Vielleicht ist diese Perspektive zwangsläufig für jemanden, der im Schatten der Akropolis aufwuchs: In Athen, in einer schmalen Gasse aus gestampfter Erde mit ihrem alltäglichen Straßentheater, untermalt von rhythmischen Hammerschlägen auf Bronze aus einem nahe gelegenen Bildhaueratelier – dort ist die akustische Urszene von Aperghis’ Komponistenbiografie anzusiedeln. Man kann sich lebhaft vorstellen, wie der Sohn einer Malerin und eines Skulpteurs die Vorgänge in seiner Straße mit leicht zusammengekniffenen Augen und weit geöffneten Ohren beobachtet, in sich aufsaugt und innerlich neu und anders zusammensetzt; wie sich die Laute aus den Höfen und Häusern zu einer außergewöhnlichen Polyphonie des Alltags verbinden.

Aperghis’ griechische Herkunft kann man heute allenfalls an der Härte erkennen, die er manchen Konsonanten verleiht, die wie kurze Schlagzeugeinsätze aus dem gemurmelten Strom seiner Rede herausstechen. Er selbst spricht seinen Namen inzwischen französisch aus – so wie die vielen Musiker und Theaterleute auf der ganzen Welt, die ihm als einem der wichtigsten Erneuerer des Musiktheaters ihre Bewunderung entgegenbringen.

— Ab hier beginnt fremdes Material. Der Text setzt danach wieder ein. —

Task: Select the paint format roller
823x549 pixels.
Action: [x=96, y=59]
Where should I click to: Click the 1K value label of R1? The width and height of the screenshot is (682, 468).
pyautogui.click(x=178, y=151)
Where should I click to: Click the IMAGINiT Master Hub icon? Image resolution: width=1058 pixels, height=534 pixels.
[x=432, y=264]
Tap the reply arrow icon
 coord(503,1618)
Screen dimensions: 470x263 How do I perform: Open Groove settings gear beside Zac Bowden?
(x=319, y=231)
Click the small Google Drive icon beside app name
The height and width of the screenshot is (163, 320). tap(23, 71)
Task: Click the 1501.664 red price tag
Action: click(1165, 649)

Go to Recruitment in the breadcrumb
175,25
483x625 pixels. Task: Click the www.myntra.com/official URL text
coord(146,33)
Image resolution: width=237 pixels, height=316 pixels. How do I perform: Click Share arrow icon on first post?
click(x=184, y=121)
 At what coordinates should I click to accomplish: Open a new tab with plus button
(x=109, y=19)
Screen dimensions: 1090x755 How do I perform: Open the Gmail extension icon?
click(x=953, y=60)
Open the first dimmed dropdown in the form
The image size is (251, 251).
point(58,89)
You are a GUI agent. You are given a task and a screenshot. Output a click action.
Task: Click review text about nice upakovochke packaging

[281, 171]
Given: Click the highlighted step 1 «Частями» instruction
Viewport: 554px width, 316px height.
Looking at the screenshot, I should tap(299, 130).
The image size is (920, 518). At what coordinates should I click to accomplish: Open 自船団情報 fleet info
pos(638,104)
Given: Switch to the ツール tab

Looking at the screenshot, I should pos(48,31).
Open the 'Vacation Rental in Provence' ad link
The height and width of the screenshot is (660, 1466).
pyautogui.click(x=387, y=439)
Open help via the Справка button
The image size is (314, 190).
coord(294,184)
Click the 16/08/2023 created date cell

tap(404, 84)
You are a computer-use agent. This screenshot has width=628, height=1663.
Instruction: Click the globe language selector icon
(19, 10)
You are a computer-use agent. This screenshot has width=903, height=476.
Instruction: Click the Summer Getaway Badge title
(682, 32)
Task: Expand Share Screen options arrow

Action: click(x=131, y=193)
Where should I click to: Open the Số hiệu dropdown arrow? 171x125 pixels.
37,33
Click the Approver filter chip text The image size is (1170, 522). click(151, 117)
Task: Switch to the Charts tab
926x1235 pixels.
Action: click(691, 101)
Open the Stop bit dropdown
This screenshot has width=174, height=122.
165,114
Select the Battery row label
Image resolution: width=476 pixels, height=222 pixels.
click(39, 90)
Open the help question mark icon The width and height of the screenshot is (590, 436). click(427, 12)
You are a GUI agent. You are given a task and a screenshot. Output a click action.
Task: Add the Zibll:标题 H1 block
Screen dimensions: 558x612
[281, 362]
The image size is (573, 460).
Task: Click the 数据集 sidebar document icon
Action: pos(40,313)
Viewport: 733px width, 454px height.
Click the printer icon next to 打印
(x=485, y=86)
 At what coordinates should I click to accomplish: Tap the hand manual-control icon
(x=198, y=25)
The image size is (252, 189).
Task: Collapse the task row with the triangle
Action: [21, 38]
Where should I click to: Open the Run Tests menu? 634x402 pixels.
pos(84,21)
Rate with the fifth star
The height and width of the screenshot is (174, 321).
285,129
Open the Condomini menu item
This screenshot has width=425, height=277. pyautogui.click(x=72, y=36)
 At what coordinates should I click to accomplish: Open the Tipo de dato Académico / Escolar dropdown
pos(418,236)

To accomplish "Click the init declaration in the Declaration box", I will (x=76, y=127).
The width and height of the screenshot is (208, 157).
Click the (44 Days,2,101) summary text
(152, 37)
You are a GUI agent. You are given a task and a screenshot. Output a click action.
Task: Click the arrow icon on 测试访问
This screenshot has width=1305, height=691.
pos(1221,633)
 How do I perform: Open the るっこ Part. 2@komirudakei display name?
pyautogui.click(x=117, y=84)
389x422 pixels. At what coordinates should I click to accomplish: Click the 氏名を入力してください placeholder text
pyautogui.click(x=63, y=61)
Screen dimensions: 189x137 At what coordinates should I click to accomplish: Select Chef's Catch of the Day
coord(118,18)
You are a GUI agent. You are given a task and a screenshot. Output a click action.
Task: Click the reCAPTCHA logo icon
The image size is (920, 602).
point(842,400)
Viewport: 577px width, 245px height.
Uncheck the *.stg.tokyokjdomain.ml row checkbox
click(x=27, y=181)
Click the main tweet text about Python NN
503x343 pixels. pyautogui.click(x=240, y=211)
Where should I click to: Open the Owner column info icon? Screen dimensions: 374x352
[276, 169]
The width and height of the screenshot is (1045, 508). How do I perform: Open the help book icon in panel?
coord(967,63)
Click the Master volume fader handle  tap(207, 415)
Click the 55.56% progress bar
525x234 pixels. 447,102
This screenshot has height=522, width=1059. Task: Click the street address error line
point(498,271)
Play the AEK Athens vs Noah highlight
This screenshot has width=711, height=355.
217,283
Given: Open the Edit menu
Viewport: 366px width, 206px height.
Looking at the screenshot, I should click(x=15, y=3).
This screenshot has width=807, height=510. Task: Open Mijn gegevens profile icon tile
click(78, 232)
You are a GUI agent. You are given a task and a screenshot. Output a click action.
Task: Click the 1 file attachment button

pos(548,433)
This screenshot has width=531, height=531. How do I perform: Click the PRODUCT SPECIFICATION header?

Dass Georges Aperghis einem breiteren Publikum in Deutschland noch nicht bekannt ist, erklärt sich einzig und allein dadurch, dass er den Marsch durch die Institutionen anderen überlassen und sein musikalisches Theater abseits der großen Häuser entwickelt hat. Wie ein Bild, das seinen Rahmen stets bei sich haben muss, erfordern seine Werke einzigartige technische Setups, die nur äußerlich einfach sind. So wie die vier Projektionsflächen über den vier Frauen, die in „Machinations“ ein fesselndes Spiel entfachen an der Schnittstelle von Mensch und Maschine: Stimmen zwischen kindlichem Gebrabbel und sexueller Ekstase, technischer Manipulation und archaischem Urlaut.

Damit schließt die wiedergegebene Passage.